[Teks Bacaan]:
══════

Mubadalah.id – Deklarasi capres cawapres untuk Pemilu 2024 telah usai. 3 pasang calon telah resmi mendaftar di KPU RI. Mereka adalah pasangan Anies Baswedan-Muhaimin Iskandar, Ganjar Pranowo-Mahfudz MD, dan terakhir Prabowo Subianto-Gibran Rakabuming Raka. Wahai Tuan Capres dan Cawapres yang terhormat, kami minta, jangan lupakan isu perempuan.
Perjalanan panjang perempuan dalam proses politik dan demokrasi di negeri ini masih akan terus teruji. Sejak digelarnya Kongres Perempuan I pada 22 Desember 1928 silam. Terlebih ketika saya kembali teringat pada pertanyaan owner Warung Tuman BSD Pak Eko Sulistiyono saat dalam perjalanan Euro Trip 2023.

══════

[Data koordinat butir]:
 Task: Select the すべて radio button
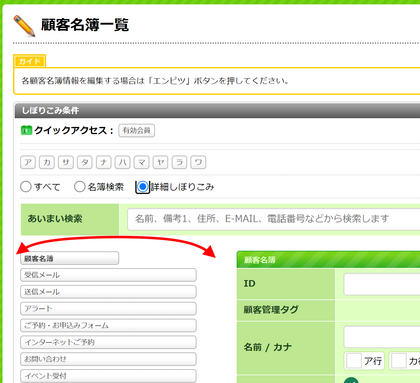point(26,187)
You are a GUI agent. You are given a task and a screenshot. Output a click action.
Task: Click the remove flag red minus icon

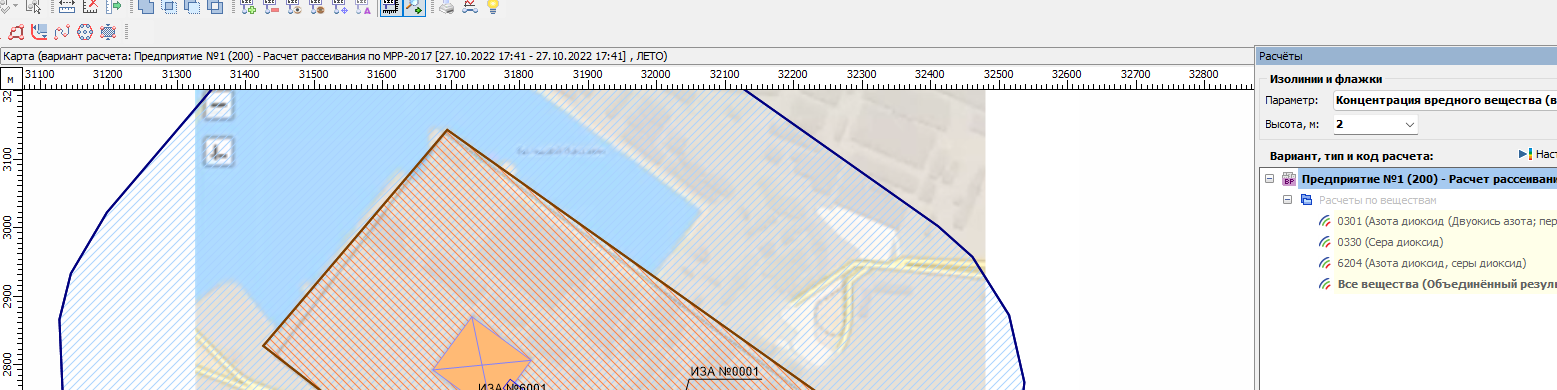(271, 7)
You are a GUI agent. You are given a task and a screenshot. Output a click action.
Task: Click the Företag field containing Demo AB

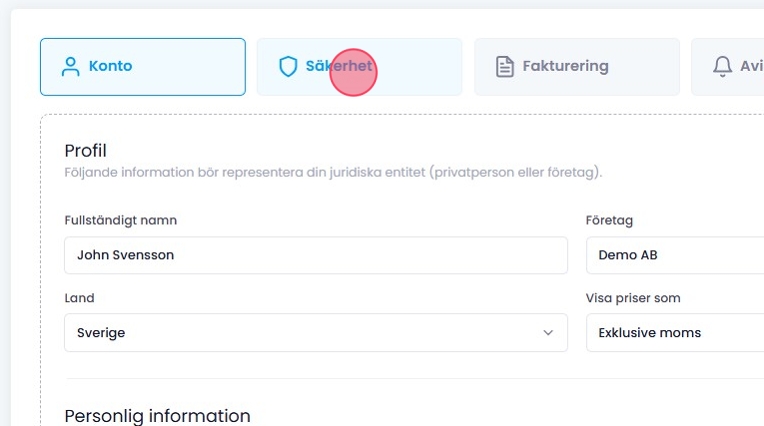[675, 255]
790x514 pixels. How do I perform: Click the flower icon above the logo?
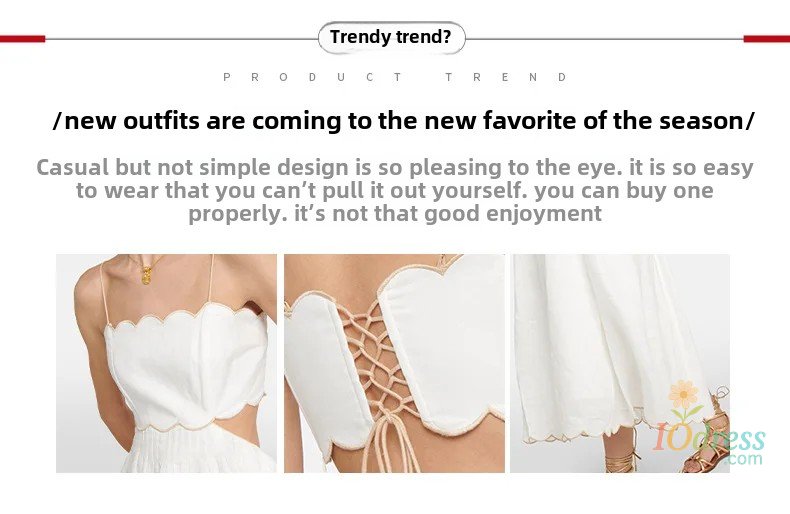click(684, 399)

══════

[Soal Latihan]:
(A) Tukarlah "negeri ini" dengan "Indonesia", lalu tuliskan kembali bagian teks tentang Pemilu 2024 yang dimulai dari kalimat yang memuat "Perjalanan panjang perempuan" dan berakhir setelah "Euro Trip 2023.".
(B) Hitunglah jumlah baris dalam daftar yang memuat kata "icon", dengan memperhatikan perbedaan huruf besar dan kecil, dan tuliskan angkanya saja.
Teks bacaan dan daftar di atas tidak saling berkaitan.

[Kunci Jawaban]:
(A)
Perjalanan panjang perempuan dalam proses politik dan demokrasi di Indonesia masih akan terus teruji. Sejak digelarnya Kongres Perempuan I pada 22 Desember 1928 silam. Terlebih ketika saya kembali teringat pada pertanyaan owner Warung Tuman BSD Pak Eko Sulistiyono saat dalam perjalanan Euro Trip 2023.

(B) 2